Hamilton Ulmer

Tools for Data Analysis & Deep Work

small improvements to the duckdb node module
Dec 21, 2021

I’ve begun building data tools that utilize DuckDB, an in-process columnar database designed for fast analytic queries. It’s such a powerful paradigm for manipulating and recasting datasets that are small enough for you to download on your computer. Also, the logo is pretty cute.

The node.js library for DuckDB, however, is missing a number of features. While Node isn’t currently quite as “data-native” as R and Python, it’s obviously still a powerful ecosystem and application development runtime environment. A solid Node module for DuckDB means DuckDB is available and accessible for wider data tool development.

A wishlist of things I’m looking for / working on / have already fixed:

  • parquet by defaultthe parquet extension should be available to the node.js bindings by default (Hannes Mühleisen ~~merged a PR or this, thankfully!)
  • promisify by default – there should be a Promise-based approach to complement the traditional Node callbacks.
  • full support for all data types – I recently submitted a set of Mocha tests to provide test coverage for the data types I’ve been adding. This would be a good way to ensure that all data types are supported. Someone who’s better at C++ and the Node API will probably know how to swoop in and add generic coverage for all data types.
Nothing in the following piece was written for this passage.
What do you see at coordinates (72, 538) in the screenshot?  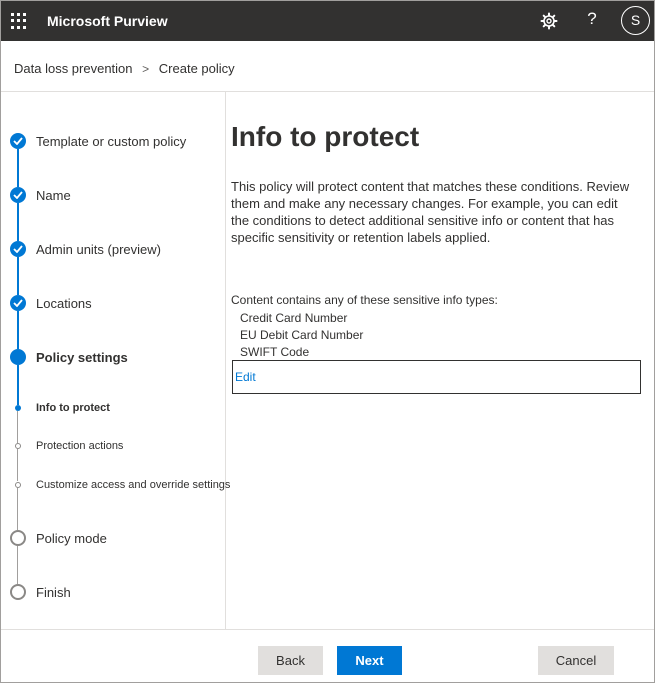 I see `step-policy-mode: Policy mode` at bounding box center [72, 538].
This includes
    • INTERVAL (both for type conversion and for binding back) (PR merged),
    • strangely enough the BOOLEAN type isn’t supported (PR also merged),
    • MAP (for use of histogram(column)), and other arbitrary lists / structs
  • support for binding struct-based data types – e.g. binding an INTERVAL with a javascript object that has a months, days, and micros field. This isn’t the highest priority since one can just concatenate a string to produce an INTERVAL.
  • a way to interrupt any running queries - I would love a way to be able to send a signal to a query and have it stop running. I see in interrupt.test.js there is use of db.interrupt(). I don’t know the status of this functionality, but it doesn’t seem to actually stop my queries when I test it myself.
  • documentation – the node.js API should be better documented. The test suite should not be the definitive source of documentation. This one should be easy enough for anyone to do.